* [Problem statement]
Copy everything from "How to Check" down to "these phishing techniques." in the article on spotting phishing emails, word for word.

How to Check if an Email is Phishing?


Most people and small business have little along the way of phishing countermeasures. They must rely on wit and whatever meager technology their ISP or email hosting provider provides. What separates targets from victims is often recognizing the difference between a real and a scam email.

Clues like content, metadata, and domain names, combined with a few tools and techniques can help anyone get better at separating good from bad emails. A little practice will develop a scammer intuition and aid in recognizing and evaluating for these phishing techniques.

  • Malicious Attachments
  • Malicious Links
  • Look-Alike Domains
  • Real Domains
  • Phycological “motivation”

Awareness of phishing techniques and how phishing emails are crafted and weaponized will add an additional protective layer of defense. [There is a list of all the tools at the bottom of this article]

Detecting a Phishing Email

Detecting a phishing email is more or less picking up on the features all phishing emails have in common and the techniques used to get targets to interact with the email.

The red flags discussed in this article are clues and indicators something may be wrong. There is a difference between unwanted spam selling the next great skin cream and a phishing email meant to steal money but disguised as a sweet free vacation or enticing company salary spreadsheet.

A red flag should raise your alert level and motivate investigation, not paranoia.

Phishing Objectives

A phishing attack is a combination of phycological, and technical techniques aimed at getting the target to unwittingly perform an action or engage with the malicious content. The two primary objectives of any phishing campaign are one or both of the following:

  1. Some form of direct monetary fraud such as a wire transfer to an ostensibly legitimate bank account
  2. Initial foothold on the target company’s network after which the attacker will expand their access to meet mission objectives

Just like strong malware detection can still miss destructive malware, strong phishing countermeasures can still miss phishing emails bearing seeds of destruction. Knowing no single layer of defensive can thwart all attacks (not that all layers can either) a strategy of defense-in-depth helps reduce the risk of a catastrophic phishing attacks.

* [Data segment]
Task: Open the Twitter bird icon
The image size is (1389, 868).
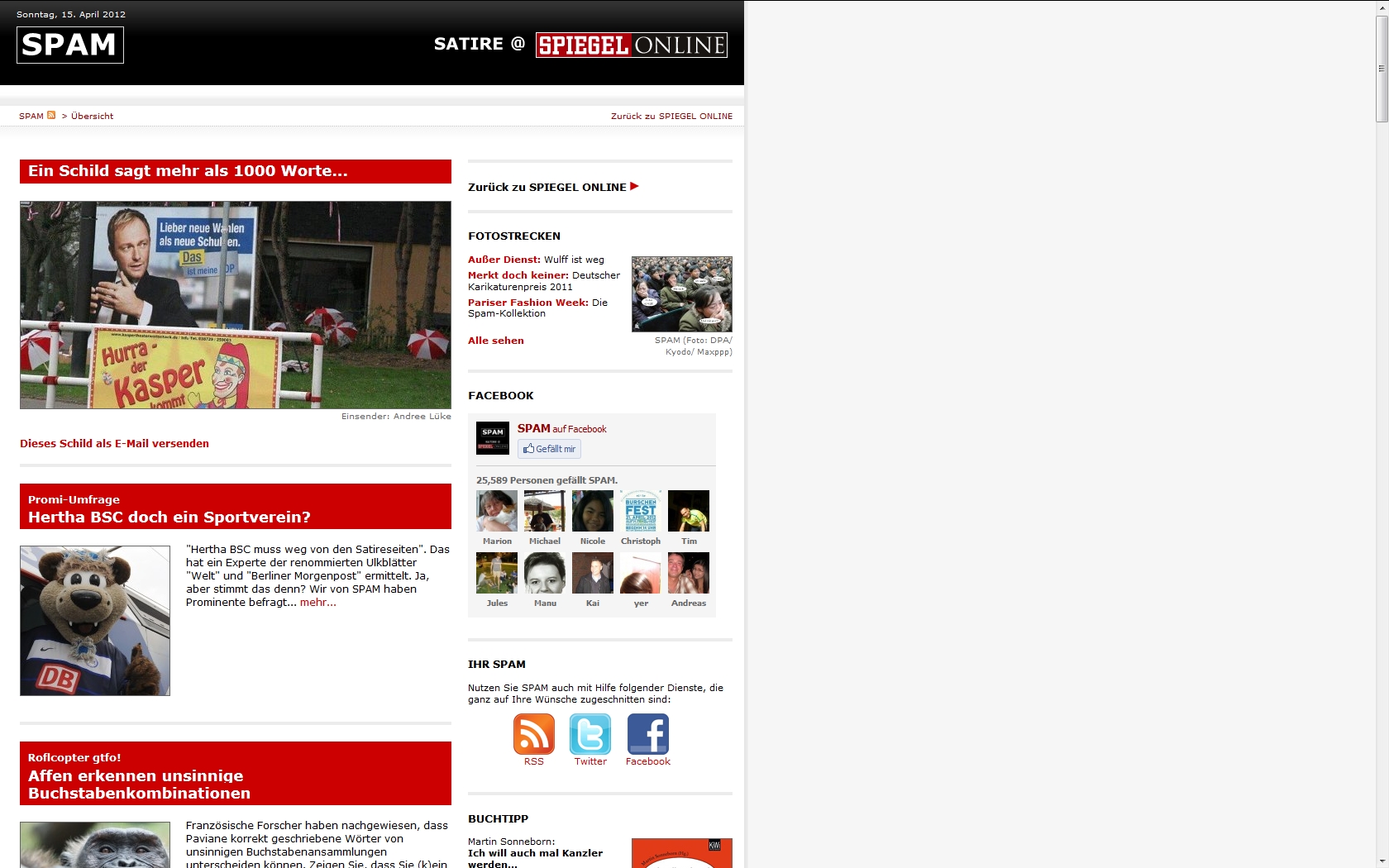Action: 590,734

* [Solved problem]
How to Check if an Email is Phishing?


Most people and small business have little along the way of phishing countermeasures. They must rely on wit and whatever meager technology their ISP or email hosting provider provides. What separates targets from victims is often recognizing the difference between a real and a scam email.

Clues like content, metadata, and domain names, combined with a few tools and techniques can help anyone get better at separating good from bad emails. A little practice will develop a scammer intuition and aid in recognizing and evaluating for these phishing techniques.